**Source passage:**
== == ==

Marcus observes that "pandemic shaming" has become a thing, with people shaming others online --often without full context--for appearing to behave in ways that some of us think are shameworthy. I concur. I've been seeing this online as well. Why aren't those people staying safe? What's wrong with them? This has morphed into Why aren't they protecting me?

Individuals are forming opinions about what they consider "good [pandemic] behavior" and bad. Many say they base their opinions on "science"--but that neglects the fact that even the scientists have a point of view, and unrestrained by the strict rules of scientific writing, those biases can inform their public pronouncements. When Fauci warns of "the darkest winter" the image is evocative, scary, and can influence people to do what he wants: limit disease spread, limit deaths, limit stress on hospitals, and therefore achieve one kind of "good." One can't say that limiting these bad things isn't good.

But are there other "goods" that we want, and other "bads" that we wish to avoid? Perhaps. Dr. Dimitiri Christakis, director of the Center for Child Health, Behavior and Development at Seattle Children's Hospital and the editor-in-chief of JAMA Pediatrics, argues that we need to start thinking about the mental health of children, and balance that with our efforts to mitigate coronavirus, in this article at NPR. Christakis argues that social development, mental health, risk for child abuse, and risk for hunger are all increasing as the lockdowns continue and the economy crashes.

The author of the NPR piece shares examples of children who are depressed, angry, irritable, and who are starting to say things like "I don't care if I die." If I was that parent, that would certainly freak me out.

== == ==

**Study material:**
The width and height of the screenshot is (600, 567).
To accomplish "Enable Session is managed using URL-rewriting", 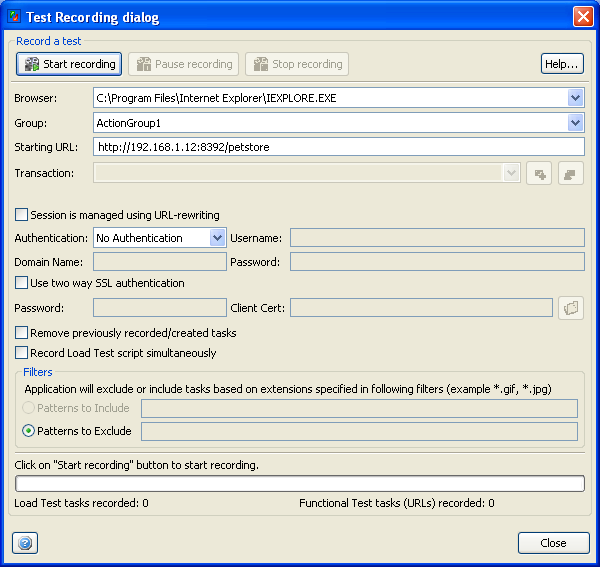I will click(x=22, y=215).
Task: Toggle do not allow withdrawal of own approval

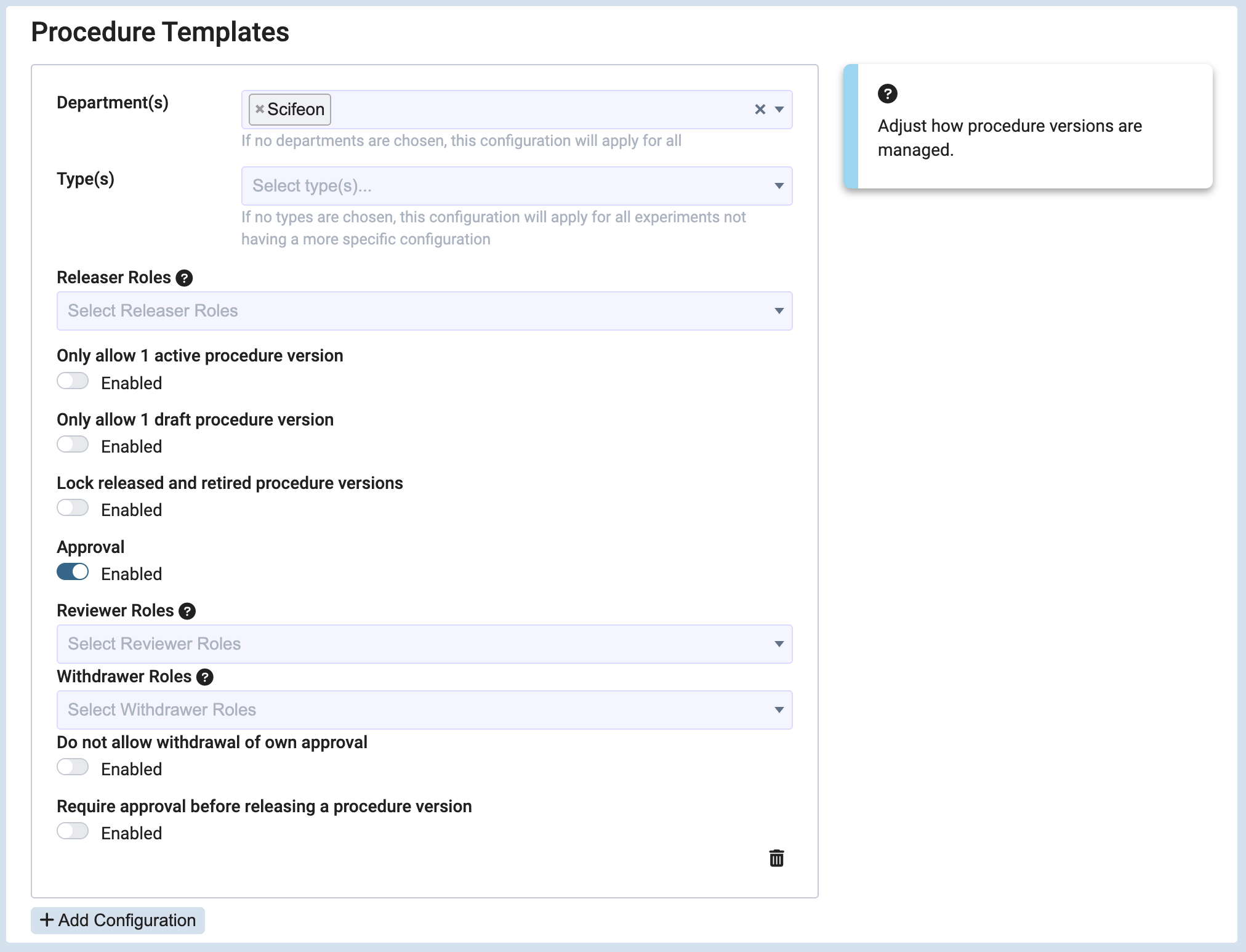Action: (x=73, y=767)

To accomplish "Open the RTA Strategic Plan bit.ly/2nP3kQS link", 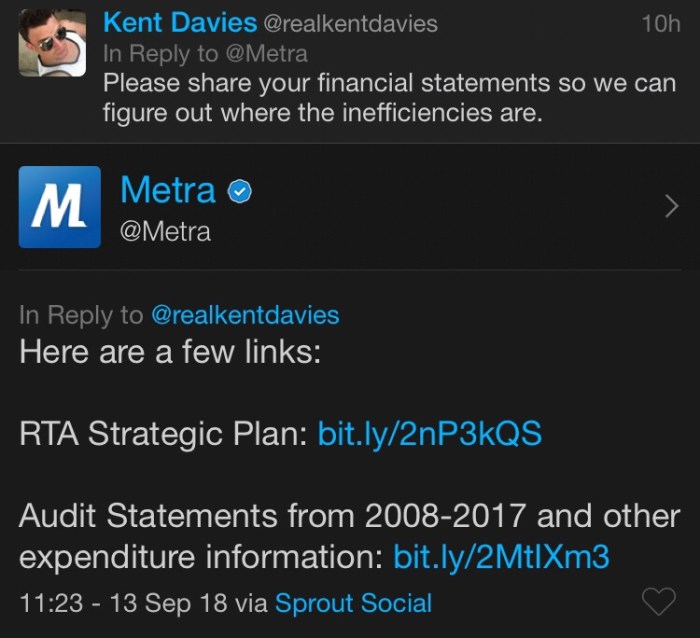I will point(429,433).
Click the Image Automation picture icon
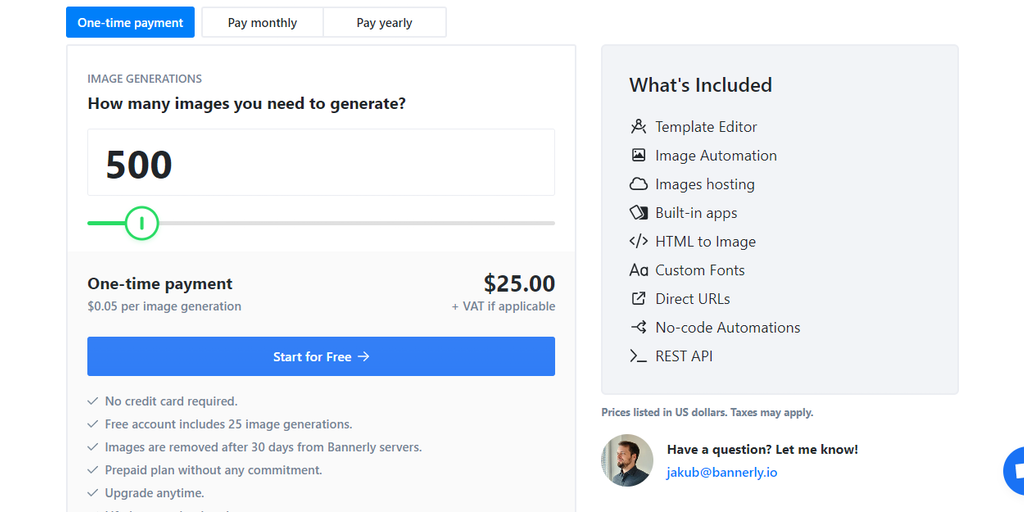1024x512 pixels. pos(638,155)
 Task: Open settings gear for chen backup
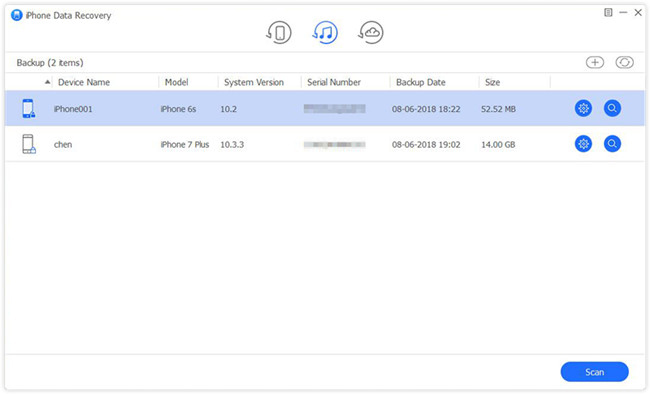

== == ==

**What the exercise asks:**
Write out the passage on pandemic shaming word for word, between "Individuals are forming" and "things isn't good.", inclusive. The data plays no part in what follows.

**Answer to this exercise:**
Individuals are forming opinions about what they consider "good [pandemic] behavior" and bad. Many say they base their opinions on "science"--but that neglects the fact that even the scientists have a point of view, and unrestrained by the strict rules of scientific writing, those biases can inform their public pronouncements. When Fauci warns of "the darkest winter" the image is evocative, scary, and can influence people to do what he wants: limit disease spread, limit deaths, limit stress on hospitals, and therefore achieve one kind of "good." One can't say that limiting these bad things isn't good.